- _INFORMATION GIVEN_
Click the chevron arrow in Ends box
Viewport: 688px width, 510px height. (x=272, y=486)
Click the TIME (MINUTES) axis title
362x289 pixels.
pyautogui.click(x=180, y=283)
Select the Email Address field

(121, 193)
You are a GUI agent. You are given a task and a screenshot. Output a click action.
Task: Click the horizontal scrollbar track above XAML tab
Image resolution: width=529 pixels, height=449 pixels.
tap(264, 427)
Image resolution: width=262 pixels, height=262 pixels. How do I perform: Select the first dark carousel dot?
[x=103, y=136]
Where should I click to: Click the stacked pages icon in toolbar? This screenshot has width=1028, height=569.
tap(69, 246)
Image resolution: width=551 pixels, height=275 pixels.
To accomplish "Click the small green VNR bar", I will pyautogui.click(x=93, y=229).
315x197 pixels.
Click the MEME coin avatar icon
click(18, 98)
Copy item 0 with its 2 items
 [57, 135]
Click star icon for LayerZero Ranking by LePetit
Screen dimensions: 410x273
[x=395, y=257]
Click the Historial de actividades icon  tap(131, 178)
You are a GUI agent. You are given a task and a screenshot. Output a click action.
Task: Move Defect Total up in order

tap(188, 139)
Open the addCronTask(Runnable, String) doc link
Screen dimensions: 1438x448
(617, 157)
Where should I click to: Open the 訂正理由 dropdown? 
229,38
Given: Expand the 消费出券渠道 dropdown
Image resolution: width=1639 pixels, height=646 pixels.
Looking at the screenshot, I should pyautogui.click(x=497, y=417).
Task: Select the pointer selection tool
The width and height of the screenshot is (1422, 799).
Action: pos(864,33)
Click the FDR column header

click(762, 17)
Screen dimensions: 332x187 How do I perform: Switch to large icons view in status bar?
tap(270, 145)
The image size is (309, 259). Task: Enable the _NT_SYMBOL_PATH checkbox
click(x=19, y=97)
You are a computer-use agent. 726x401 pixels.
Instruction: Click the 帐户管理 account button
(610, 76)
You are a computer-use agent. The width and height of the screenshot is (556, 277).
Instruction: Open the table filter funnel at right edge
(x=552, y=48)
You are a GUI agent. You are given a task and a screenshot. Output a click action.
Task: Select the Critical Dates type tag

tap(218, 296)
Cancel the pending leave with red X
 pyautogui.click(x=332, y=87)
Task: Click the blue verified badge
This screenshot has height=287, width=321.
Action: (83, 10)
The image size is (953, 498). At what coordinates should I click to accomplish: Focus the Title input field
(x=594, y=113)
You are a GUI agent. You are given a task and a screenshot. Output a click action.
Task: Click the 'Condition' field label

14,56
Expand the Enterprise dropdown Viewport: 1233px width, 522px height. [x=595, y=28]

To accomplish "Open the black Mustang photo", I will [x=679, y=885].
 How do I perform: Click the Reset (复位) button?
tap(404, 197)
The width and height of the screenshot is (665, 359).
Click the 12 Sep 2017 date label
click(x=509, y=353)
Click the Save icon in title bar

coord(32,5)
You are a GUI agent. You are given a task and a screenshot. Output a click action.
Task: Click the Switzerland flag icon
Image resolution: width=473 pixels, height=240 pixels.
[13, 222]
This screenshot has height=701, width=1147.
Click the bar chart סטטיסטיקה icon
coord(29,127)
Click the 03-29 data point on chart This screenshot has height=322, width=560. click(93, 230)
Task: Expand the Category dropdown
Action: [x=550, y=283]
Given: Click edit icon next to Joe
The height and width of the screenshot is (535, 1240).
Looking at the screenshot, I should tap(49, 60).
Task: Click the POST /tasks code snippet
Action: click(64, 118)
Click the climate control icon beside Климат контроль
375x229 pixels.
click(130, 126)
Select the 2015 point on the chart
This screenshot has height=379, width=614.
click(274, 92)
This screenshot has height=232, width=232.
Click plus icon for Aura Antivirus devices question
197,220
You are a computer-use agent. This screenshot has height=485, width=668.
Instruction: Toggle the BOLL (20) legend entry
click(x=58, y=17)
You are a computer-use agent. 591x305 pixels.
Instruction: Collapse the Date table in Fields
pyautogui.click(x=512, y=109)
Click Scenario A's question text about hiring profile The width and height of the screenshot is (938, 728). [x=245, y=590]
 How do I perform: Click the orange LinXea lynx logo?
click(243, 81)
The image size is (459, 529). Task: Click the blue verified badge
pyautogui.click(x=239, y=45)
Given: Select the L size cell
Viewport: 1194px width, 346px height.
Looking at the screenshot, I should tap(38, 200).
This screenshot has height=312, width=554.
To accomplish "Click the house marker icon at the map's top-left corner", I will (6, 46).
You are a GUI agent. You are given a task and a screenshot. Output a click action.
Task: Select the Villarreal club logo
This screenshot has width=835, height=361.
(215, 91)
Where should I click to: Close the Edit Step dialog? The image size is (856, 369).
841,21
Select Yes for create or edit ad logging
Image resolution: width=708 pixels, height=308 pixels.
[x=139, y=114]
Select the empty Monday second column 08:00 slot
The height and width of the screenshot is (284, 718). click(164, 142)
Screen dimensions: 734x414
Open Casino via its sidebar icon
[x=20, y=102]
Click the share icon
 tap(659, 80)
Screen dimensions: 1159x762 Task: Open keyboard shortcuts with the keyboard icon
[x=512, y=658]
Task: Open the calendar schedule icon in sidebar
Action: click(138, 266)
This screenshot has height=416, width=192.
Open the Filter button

- _TASK OBJECTIVE_
Copy down every line of the entries containing the word "will".

- _WRITTEN RESPONSE_
To accomplish "Click the small green VNR bar", I will pyautogui.click(x=93, y=229).
To accomplish "Open the black Mustang photo", I will [x=679, y=885].
To accomplish "Click the house marker icon at the map's top-left corner", I will (6, 46).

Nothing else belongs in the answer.